__Data for processing__:
_____
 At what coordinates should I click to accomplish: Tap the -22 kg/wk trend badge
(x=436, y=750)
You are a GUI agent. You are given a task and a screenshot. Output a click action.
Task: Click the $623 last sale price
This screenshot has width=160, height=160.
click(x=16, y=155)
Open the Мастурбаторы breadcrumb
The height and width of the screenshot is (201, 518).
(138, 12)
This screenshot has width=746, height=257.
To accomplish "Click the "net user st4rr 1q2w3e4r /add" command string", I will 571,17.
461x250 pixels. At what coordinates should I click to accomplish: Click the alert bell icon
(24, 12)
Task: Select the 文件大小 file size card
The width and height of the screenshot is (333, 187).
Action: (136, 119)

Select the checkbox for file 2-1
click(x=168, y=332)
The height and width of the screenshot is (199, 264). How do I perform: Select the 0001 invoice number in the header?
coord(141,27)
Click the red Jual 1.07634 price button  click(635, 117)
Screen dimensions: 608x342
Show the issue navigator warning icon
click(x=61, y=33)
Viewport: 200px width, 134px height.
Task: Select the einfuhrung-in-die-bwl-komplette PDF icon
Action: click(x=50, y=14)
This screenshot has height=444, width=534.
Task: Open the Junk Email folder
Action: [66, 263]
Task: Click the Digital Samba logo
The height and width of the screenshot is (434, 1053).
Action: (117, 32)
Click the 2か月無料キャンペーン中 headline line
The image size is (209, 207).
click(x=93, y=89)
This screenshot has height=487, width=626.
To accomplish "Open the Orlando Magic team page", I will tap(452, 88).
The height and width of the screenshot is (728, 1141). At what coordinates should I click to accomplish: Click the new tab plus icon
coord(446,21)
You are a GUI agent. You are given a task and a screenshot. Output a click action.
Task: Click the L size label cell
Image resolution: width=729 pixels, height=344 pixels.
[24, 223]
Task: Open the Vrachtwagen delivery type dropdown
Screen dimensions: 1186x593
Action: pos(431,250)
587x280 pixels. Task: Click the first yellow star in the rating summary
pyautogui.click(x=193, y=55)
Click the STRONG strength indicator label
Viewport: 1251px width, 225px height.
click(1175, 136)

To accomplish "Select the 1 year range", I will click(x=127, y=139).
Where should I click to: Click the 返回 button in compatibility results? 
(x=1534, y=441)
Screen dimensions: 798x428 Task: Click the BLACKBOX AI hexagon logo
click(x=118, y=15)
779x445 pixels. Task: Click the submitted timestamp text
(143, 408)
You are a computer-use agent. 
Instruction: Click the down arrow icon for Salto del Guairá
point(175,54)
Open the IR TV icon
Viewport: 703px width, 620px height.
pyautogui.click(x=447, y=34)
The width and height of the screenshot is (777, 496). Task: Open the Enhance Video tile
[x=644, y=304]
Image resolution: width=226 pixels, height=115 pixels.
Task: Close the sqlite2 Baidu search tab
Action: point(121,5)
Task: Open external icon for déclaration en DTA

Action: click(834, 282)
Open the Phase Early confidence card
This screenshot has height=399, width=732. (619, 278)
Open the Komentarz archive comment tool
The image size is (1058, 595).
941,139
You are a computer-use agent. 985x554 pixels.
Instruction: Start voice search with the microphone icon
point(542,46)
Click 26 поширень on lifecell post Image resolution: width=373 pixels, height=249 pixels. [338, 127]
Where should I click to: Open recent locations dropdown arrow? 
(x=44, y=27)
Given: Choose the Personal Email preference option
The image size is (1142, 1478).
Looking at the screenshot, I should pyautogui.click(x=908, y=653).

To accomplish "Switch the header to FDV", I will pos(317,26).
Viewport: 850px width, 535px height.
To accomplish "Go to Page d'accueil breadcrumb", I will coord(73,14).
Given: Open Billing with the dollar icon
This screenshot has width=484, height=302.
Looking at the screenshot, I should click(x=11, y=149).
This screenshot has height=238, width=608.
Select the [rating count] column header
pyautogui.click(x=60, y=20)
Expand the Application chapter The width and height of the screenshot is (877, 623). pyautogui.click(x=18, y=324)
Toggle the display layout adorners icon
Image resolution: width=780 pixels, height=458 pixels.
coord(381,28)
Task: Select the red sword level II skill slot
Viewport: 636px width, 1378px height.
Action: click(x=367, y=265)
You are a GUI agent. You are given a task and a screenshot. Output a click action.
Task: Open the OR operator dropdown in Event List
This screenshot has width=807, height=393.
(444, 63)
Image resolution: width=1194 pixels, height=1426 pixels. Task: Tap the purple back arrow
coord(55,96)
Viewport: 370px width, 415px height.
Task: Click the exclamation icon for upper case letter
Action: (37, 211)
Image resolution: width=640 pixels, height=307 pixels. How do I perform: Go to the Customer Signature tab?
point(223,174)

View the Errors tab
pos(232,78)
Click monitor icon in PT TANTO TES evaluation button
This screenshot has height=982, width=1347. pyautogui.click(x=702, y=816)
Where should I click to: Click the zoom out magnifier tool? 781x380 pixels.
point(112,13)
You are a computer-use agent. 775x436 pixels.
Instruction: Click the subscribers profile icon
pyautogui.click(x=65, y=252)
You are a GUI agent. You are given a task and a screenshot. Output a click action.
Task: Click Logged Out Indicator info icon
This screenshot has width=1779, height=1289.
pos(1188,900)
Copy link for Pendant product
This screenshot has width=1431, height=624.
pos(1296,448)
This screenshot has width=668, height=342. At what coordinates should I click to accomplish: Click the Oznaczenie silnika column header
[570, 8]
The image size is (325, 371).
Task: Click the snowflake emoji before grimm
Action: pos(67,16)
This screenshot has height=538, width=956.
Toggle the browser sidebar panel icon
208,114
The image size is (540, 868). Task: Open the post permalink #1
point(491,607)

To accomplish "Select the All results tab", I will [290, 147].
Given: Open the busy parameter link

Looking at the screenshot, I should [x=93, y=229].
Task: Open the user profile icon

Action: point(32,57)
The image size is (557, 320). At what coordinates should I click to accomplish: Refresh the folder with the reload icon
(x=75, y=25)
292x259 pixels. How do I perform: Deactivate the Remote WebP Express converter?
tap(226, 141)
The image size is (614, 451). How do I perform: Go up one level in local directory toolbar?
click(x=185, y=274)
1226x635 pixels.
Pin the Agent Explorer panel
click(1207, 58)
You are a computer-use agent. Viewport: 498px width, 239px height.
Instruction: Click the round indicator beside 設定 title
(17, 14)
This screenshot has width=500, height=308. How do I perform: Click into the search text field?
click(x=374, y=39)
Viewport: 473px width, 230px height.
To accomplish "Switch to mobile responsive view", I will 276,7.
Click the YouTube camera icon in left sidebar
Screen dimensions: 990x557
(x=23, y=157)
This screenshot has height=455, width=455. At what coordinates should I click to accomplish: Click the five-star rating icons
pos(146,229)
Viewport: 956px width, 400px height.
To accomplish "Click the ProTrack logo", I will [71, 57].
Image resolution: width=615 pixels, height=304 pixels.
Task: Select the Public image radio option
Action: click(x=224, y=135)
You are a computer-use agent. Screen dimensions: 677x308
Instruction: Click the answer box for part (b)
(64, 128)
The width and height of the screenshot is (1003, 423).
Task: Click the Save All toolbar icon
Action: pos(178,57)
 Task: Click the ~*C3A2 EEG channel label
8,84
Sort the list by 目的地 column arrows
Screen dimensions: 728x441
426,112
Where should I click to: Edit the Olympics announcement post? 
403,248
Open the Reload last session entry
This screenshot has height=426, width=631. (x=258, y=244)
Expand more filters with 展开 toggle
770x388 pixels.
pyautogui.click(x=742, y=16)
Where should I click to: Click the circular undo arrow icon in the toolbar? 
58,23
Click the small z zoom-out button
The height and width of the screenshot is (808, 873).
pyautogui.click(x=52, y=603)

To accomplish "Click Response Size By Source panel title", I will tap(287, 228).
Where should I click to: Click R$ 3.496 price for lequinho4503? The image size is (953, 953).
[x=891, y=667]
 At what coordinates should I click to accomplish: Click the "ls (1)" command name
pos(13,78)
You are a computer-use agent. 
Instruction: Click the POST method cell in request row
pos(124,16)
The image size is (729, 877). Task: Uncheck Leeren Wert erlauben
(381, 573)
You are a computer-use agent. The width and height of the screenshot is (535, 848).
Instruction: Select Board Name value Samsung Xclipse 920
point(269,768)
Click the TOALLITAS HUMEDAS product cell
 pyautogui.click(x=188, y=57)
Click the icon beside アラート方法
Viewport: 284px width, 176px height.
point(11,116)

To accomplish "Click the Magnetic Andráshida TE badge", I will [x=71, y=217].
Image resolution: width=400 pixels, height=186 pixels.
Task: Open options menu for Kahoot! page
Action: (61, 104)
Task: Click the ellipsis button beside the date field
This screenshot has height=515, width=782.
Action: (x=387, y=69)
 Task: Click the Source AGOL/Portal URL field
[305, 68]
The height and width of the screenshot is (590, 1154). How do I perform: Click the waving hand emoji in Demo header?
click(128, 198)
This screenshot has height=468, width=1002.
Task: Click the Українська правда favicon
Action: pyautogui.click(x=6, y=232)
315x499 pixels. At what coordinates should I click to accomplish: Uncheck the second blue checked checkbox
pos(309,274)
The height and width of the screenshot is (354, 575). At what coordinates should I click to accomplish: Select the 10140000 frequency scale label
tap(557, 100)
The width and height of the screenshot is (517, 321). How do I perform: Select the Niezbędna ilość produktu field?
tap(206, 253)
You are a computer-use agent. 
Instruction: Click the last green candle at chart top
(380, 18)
_____
__What this task involves__:
Which lines above run from the one containing "Screen dimensions: 608x342" down to the one containing "You are a computer-use agent. 985x554 pixels."? Repeat exactly those, both ends included, and nothing else.

__Result__:
Screen dimensions: 608x342
Show the issue navigator warning icon
click(x=61, y=33)
Viewport: 200px width, 134px height.
Task: Select the einfuhrung-in-die-bwl-komplette PDF icon
Action: click(x=50, y=14)
This screenshot has height=444, width=534.
Task: Open the Junk Email folder
Action: [66, 263]
Task: Click the Digital Samba logo
The height and width of the screenshot is (434, 1053).
Action: (117, 32)
Click the 2か月無料キャンペーン中 headline line
The image size is (209, 207).
click(x=93, y=89)
This screenshot has height=487, width=626.
To accomplish "Open the Orlando Magic team page", I will tap(452, 88).
The height and width of the screenshot is (728, 1141). At what coordinates should I click to accomplish: Click the new tab plus icon
coord(446,21)
You are a GUI agent. You are given a task and a screenshot. Output a click action.
Task: Click the L size label cell
Image resolution: width=729 pixels, height=344 pixels.
[24, 223]
Task: Open the Vrachtwagen delivery type dropdown
Screen dimensions: 1186x593
Action: pos(431,250)
587x280 pixels. Task: Click the first yellow star in the rating summary
pyautogui.click(x=193, y=55)
Click the STRONG strength indicator label
Viewport: 1251px width, 225px height.
click(1175, 136)

To accomplish "Select the 1 year range", I will click(x=127, y=139).
Where should I click to: Click the 返回 button in compatibility results? 
(x=1534, y=441)
Screen dimensions: 798x428 Task: Click the BLACKBOX AI hexagon logo
click(x=118, y=15)
779x445 pixels. Task: Click the submitted timestamp text
(143, 408)
You are a computer-use agent. 
Instruction: Click the down arrow icon for Salto del Guairá
point(175,54)
Open the IR TV icon
Viewport: 703px width, 620px height.
pyautogui.click(x=447, y=34)
The width and height of the screenshot is (777, 496). Task: Open the Enhance Video tile
[x=644, y=304]
Image resolution: width=226 pixels, height=115 pixels.
Task: Close the sqlite2 Baidu search tab
Action: point(121,5)
Task: Open external icon for déclaration en DTA

Action: click(834, 282)
Open the Phase Early confidence card
This screenshot has height=399, width=732. (619, 278)
Open the Komentarz archive comment tool
The image size is (1058, 595).
941,139
You are a computer-use agent. 985x554 pixels.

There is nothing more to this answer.